View from the bleachers, during winter services in the gym

 Roman guards - Good Friday evening hike to the cross

Good Friday evening sunset from Table Mountain

Easter morning bonfire

    When the question of whether we'd still be allowed to come as we are with our "coffee" into the new sanctuary arose, I rested certain that a church founded on "as it" couldn't possibly renege on it's platform!  (It turned out muffins are no longer welcome.)  I smiled when I saw a big stain on the absolutely new carpet during rehearsal in the sanctuary, even before the new sanctuary was even open!  Impermanence, folks!  I loved meeting in the gym during the winter, with its scoreboard and buzzer, standing on the bleachers now and then to get a bird's eye view of the scene.  The new sanctuary is so big and level, I totally missed the donkey on Palm Sunday.  What donkey?  (I'd seen it waiting at the door during rehearsal).  Itzabig church.
    Credit for my being able to enjoy christian church largely goes to Kathleen Norris, the teacher who appeared as I hungered for community.  Thank you, Kathleen for sharing your stories of becoming a part of your grandmother's church.
    I have so much fun, although I keep coming back to: Why isn't the group willing to learn and respect all faiths?  As long as it's "us" and "them", we're separate.  Believers v. non believers, churched and unchurched--donkey apples!--I forgot just how Norris expressed her reaction to the use of "unchurched".  We're ALL god's children.  A most hopeful message recently--Philip Jenkin's research on the future of christianity, it's center moving south, into more passionate 3rd world countries.  Perhaps those spirit filled cultures will soften the hard edges of European minds and worshiping the name of Jesus will become more of a universal love song.  God excludes no one.  I don't think "the difference is Christ"; I've meditated on this.  Thus far I fail to see how the Dalai Lama's message differs in quality from that of Jesus'.  Love is all there is, a teacher in Hawaii reminded me recently--her aloha spirit radiating across the sea!
    My baptist friend bluntly shared one evening how he likes the handful that attend his very small church, dislikes a big church like mine, refusing even to visit.  It's gotta be fear. Recently our pastor reminded us to fear god, not man.  Ahhh.  How much easier (in my human mind) for hundreds to build a church, than a handful.  However god replies--that's my problem, not yours.  My baptist friends studies science and art, not people, he reminds me, his nose in a modern art text.  He shakes his head when I try to hand him a memoir.  I hear, unsaid, he's interested in science and god, not people.  Whereas I'm fascinated by god's people, perhaps more than their creations, which of course are his too.  Everyone different, the baptist reminds me.  Amen.
     But I'm getting to him.  Although I like to share books, sometimes I do it Tom Sawyer style with my favorite authors.  I've got the baptist asking for more from "uneducated, unchurched" Laurens van der Post!  Lack of education is a handicap to many western minds; not so, mine, which stopped associating education with intelligence or wisdom long ago.  I absolutely cringe at IQ worship.  Right up there with Jesus worship, now that I think of it!  I believe the good heart and satisfied mind are something that "just is", regardless of education.  I recognize one when I meet it, in books or in the world.  Others feel it, see it or hear it.  The reflection of light catches my eye, touches my heart, regardless of human catagories.  (Oh, the modern disease of catagories!)  "Did your mother know the lord? the "churched" ask.  They don't ask how she loved, what I learned.  Ach.

### Assignment:
Extend the reflection on church life and faith with a few more paragraphs that pick up after its last word, "Ach."

### Record excerpts:
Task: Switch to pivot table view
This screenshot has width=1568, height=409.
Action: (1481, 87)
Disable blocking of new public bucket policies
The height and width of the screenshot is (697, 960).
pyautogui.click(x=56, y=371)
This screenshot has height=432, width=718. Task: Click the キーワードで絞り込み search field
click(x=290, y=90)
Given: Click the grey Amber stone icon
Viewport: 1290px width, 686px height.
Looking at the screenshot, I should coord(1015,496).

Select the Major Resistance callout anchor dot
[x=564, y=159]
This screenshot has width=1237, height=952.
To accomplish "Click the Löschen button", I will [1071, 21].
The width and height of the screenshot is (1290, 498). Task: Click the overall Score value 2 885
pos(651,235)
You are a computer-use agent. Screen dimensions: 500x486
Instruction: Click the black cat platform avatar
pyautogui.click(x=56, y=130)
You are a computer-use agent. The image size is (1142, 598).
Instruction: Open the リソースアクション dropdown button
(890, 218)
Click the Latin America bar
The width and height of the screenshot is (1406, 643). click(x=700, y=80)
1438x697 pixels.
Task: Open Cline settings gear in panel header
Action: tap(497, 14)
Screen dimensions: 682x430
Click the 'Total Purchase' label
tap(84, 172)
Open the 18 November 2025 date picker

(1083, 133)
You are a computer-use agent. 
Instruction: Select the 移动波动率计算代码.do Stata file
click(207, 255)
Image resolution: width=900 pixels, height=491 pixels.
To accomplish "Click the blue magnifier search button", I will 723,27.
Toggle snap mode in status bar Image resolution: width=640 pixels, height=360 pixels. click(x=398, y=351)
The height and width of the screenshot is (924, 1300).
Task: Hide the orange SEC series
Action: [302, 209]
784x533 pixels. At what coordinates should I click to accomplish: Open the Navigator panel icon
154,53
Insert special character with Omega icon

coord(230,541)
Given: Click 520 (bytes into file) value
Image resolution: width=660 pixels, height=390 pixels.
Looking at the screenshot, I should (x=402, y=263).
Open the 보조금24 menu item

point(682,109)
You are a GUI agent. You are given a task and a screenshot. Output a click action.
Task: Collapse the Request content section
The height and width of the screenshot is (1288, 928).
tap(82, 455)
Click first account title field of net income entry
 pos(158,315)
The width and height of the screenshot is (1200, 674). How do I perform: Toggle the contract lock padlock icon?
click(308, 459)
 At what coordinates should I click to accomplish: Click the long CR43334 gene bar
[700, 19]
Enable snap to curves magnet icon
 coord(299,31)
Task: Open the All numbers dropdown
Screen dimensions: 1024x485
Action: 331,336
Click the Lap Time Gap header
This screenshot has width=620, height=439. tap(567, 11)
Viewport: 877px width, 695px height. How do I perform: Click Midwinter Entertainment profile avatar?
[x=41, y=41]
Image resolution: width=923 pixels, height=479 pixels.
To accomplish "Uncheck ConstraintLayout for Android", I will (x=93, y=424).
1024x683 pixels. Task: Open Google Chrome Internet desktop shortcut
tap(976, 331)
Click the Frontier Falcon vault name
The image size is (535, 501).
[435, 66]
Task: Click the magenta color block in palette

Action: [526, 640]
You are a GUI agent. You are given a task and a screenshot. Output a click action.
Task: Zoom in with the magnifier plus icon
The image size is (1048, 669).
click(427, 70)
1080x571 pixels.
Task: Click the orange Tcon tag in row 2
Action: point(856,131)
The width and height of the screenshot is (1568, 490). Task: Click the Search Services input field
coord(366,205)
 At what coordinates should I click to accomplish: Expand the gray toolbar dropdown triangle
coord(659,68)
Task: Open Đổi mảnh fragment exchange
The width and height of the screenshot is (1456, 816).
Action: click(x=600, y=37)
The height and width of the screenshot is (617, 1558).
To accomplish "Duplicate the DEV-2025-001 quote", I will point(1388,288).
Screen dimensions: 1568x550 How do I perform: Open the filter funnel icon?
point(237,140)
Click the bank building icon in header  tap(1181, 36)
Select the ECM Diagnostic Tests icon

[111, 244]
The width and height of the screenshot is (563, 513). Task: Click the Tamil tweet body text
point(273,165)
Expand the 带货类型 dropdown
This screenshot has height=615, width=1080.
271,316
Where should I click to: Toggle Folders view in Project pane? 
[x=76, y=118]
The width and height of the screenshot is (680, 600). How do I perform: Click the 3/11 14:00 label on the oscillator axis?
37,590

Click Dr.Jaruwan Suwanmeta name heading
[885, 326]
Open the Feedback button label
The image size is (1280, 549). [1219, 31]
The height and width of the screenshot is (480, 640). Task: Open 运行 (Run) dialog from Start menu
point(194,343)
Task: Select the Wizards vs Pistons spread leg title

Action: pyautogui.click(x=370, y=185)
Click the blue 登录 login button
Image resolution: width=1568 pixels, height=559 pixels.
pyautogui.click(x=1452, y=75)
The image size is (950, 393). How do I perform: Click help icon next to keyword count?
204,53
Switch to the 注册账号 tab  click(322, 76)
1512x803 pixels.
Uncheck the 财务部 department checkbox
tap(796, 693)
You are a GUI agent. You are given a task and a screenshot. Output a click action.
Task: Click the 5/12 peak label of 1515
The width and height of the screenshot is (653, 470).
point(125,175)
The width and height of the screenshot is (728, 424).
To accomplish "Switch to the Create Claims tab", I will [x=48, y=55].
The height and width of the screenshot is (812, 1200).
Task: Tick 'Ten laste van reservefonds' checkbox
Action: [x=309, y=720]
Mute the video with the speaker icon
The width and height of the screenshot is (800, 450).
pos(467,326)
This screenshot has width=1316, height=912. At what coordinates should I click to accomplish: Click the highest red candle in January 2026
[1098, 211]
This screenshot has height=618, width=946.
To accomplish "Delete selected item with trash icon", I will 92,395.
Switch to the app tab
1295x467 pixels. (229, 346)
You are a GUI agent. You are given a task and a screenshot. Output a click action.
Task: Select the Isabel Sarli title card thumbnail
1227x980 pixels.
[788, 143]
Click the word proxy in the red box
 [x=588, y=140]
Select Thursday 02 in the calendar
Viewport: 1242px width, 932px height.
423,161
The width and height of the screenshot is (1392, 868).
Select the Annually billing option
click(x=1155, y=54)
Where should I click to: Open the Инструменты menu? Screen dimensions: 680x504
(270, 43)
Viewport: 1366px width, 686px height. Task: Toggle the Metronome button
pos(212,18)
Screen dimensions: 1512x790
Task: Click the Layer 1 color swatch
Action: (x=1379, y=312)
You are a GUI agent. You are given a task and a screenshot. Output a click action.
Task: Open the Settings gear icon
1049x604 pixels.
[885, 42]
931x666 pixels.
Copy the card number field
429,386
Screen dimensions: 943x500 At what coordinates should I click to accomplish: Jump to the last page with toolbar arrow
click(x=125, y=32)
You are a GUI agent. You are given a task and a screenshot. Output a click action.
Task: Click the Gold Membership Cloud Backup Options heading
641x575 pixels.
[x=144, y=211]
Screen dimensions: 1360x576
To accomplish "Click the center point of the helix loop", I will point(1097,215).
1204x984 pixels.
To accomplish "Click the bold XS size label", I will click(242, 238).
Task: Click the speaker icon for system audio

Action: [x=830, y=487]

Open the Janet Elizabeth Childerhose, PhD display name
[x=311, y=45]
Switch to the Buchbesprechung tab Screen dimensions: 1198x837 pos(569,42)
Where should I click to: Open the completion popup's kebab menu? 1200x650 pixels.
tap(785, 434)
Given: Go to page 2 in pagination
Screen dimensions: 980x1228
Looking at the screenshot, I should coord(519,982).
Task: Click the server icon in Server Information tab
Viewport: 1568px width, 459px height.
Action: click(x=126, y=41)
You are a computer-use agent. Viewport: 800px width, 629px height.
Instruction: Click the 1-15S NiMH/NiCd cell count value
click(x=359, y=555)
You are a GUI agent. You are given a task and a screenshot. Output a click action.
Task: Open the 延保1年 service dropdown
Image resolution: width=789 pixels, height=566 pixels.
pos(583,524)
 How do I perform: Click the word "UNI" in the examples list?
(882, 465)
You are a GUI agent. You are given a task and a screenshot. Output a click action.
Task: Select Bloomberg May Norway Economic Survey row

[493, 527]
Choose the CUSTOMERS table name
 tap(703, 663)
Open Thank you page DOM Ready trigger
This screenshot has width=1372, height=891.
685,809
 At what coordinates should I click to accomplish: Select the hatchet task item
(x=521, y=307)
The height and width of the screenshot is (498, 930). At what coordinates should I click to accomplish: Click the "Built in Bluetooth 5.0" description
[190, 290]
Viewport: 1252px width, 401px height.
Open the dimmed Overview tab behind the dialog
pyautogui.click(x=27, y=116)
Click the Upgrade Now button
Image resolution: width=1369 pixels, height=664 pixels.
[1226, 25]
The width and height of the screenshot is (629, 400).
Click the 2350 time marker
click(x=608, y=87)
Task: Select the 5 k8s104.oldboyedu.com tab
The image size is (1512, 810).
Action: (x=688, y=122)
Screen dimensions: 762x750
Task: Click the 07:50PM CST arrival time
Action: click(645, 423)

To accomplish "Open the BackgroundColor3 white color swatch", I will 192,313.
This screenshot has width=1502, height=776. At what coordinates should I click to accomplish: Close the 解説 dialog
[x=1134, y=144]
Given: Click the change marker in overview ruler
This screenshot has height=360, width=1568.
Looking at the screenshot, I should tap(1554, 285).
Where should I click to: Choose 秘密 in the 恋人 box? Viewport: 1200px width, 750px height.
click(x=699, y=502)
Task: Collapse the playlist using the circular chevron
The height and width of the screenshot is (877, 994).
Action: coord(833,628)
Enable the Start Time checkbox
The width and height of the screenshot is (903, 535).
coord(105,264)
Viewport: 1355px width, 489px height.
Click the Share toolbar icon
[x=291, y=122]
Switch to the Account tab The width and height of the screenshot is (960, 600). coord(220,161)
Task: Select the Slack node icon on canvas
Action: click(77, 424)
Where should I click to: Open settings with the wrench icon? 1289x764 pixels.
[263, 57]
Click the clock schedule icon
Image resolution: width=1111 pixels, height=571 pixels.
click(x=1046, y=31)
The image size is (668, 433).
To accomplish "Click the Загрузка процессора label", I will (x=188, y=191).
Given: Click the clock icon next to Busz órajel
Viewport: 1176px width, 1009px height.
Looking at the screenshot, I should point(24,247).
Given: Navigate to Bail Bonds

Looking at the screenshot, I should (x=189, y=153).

### Result of this task:
    I roll my eyes, snort, struggle, laugh, choke up, along the rutted road practicing compassion for all beings.  I stumble, "lose it", learn.  I yearn to say my religion is kindness, my life is my message, I want to do small things well--messages of high saints echoing in my psyche.  Hardly.
    My new thought teacher is fielding financial questions about her church, as well as re-examining her spiritual practice.  In spite of the message I love, which has healed so much of the "us" and "them" I used to feel about religion, I've never full overlooked the designer flair of staff and congregation and jokes from the pulpit.  New thought tends to say we can have it all, including things of the world.  I've always been uneasy with speakers dressed to the 9s, ever since hearing the story of the enlightened man who didn't notice what he wore.
    These years my attention is held by straight talk from a minister in everyday clothes, with an older truck, uncomplicated family and life.  This winter I was jolted to hear a good friend (who's attended new thought services for several years) criticize my current church "non/denomination".  She'd taken me up on visiting the nearby church in her community, but explained they'd left before the talk because because the offering was taken before they "got anything".  Having painfully and slowly begun shifting from getting something from church towards accepting I'm there to give as well as be fed, my eyes flew open!  When I first returned to church as an adult, an alcoholic elder lit a candle one Sunday and explained how he went to church each week because he never knew who might need him.  His wisdom lodged in my mind.  Besides, I like having the offering taken early so I can stay focused on the talk through the end of the service!
    Last winter I finally watched Audrey Hepburn in the Nun's Story again--first time since high school.  Raised protestant/anti-catholic, at the time I was embarrassed to be so deeply affected by the film.  I put off revisiting the scene of such emotion-- uncomfortable that it would make light of nuns, and seem dated and silly 40 years later (though I didn't consciously recall anything except how impacted I was).  Lo, I was stunned how exactly it portrayed the classic dilemna of respect for authority v. respect for the call of one's spirit.  No wonder I was touched--then, as now.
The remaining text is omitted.